Poi i profumi: un treno di fragranze. Il primo vagone conteneva spezie, dal pepe bianco alla vaniglia. Poi ecco arrivare una carrozza di frutti scuri, mora, mirtillo, ciliegia sotto spirito. Ed ancora una vettura di profumi balsamici, di sottobosco, cioccolato, resina, a trainare l’olfatto verso la terra del gusto. Il convoglio di profumi lasciava una scia di petali scuri che volavano nel vento, mischiandosi ad un aroma affumicato, leggero come lo sbuffo di una locomotiva.

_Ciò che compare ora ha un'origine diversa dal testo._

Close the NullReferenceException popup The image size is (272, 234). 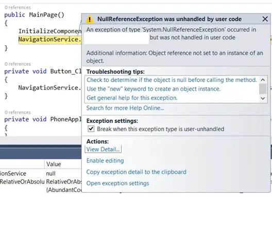(x=265, y=19)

Finalmente l’assaggio: eleganza sottile, tannino che sussurra ma ha molto da dire, frutto infinito, morbidezza che non annoia. Un sorso non basta, è necessario ripetere il bacio col calice per dissetare la voglia di capire questo vino, che entra morbido e persiste in freschezza. Il tannino prende coraggio e si fa sentire un po’ di più, ma senza spigoli.
Una bottiglia in quattro finisce in fretta. Non credo di poterlo descrivere meglio, non so nemmeno se possa essere rappresentativo del suo territorio o meno, ma a me è piaciuto tantissimo. Se ne avessimo preso più bottiglie sarebbe stato. bello riassaggiarlo tra qualche anno. Un 2015 che per adesso si è già dimostrato pronto, ma chissà cosa avrà ancora da tirare fuori dalla propria stiva di aromi.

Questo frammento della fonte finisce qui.